(Beginning of ENTRIES PROVIDED)

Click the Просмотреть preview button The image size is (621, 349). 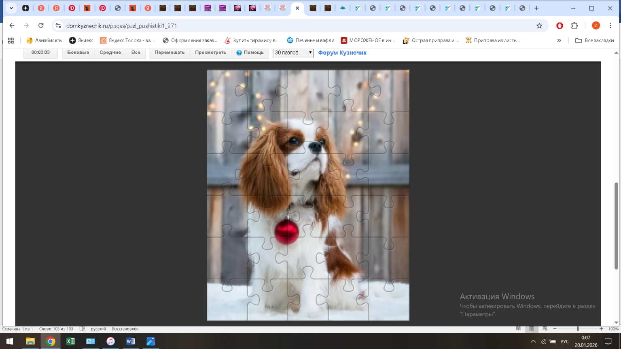pyautogui.click(x=210, y=53)
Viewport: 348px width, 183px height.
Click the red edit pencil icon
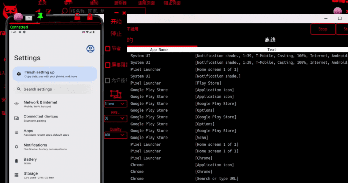[49, 11]
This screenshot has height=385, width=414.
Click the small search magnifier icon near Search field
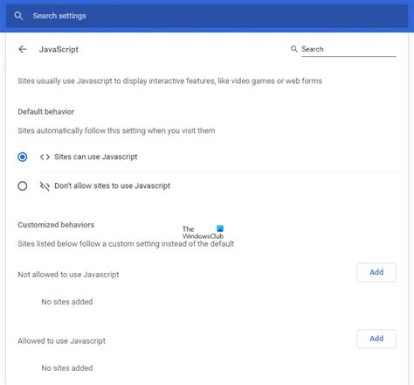click(294, 49)
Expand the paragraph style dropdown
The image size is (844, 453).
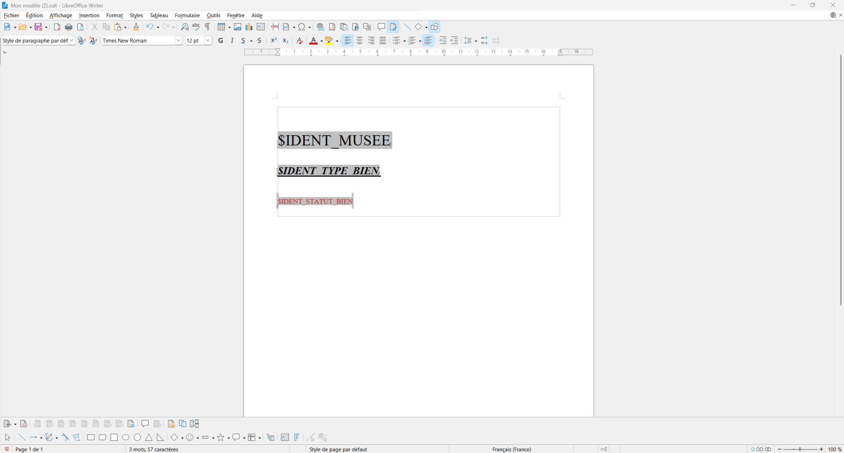(x=72, y=41)
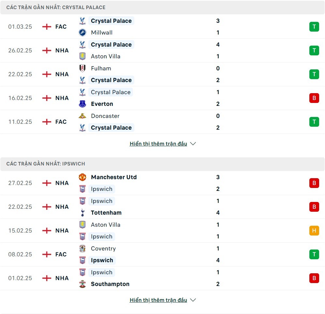Click the England flag on 01.03.25 match

pyautogui.click(x=47, y=27)
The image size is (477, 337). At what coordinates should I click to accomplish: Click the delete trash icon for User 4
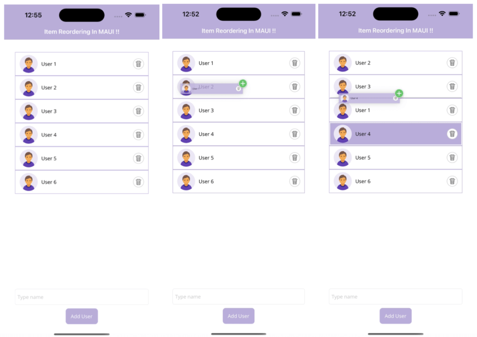click(x=139, y=135)
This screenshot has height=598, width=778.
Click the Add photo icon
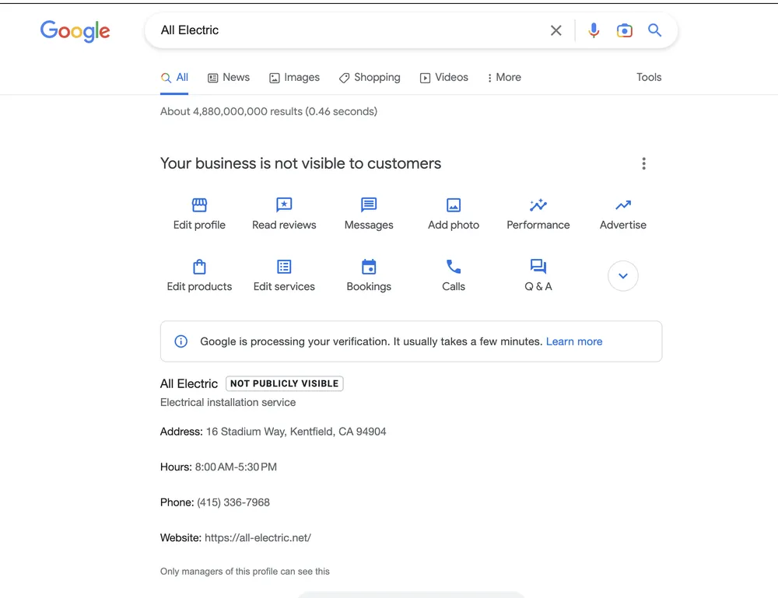[454, 205]
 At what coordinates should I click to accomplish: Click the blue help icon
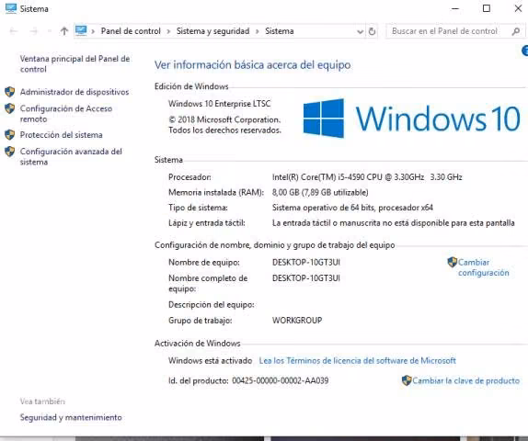pos(524,51)
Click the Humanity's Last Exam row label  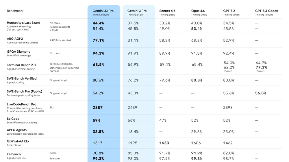(23, 23)
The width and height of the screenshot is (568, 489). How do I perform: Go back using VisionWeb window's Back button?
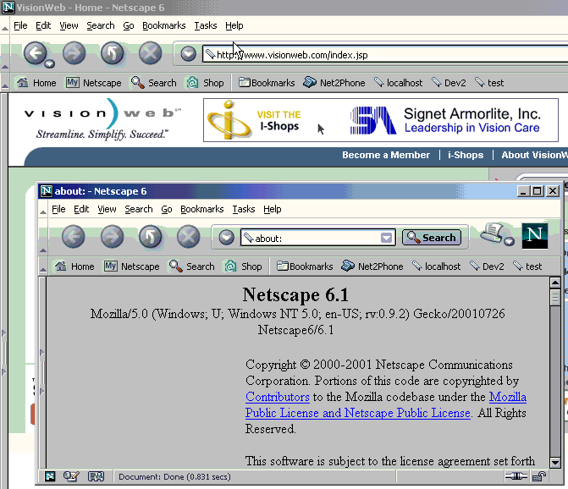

(End of ENTRIES PROVIDED)

- PROBLEM: For each line in the data above that contains the string "This", extract the line.

- FINAL ANSWER:
This screenshot has height=385, width=414.
This screenshot has height=598, width=778.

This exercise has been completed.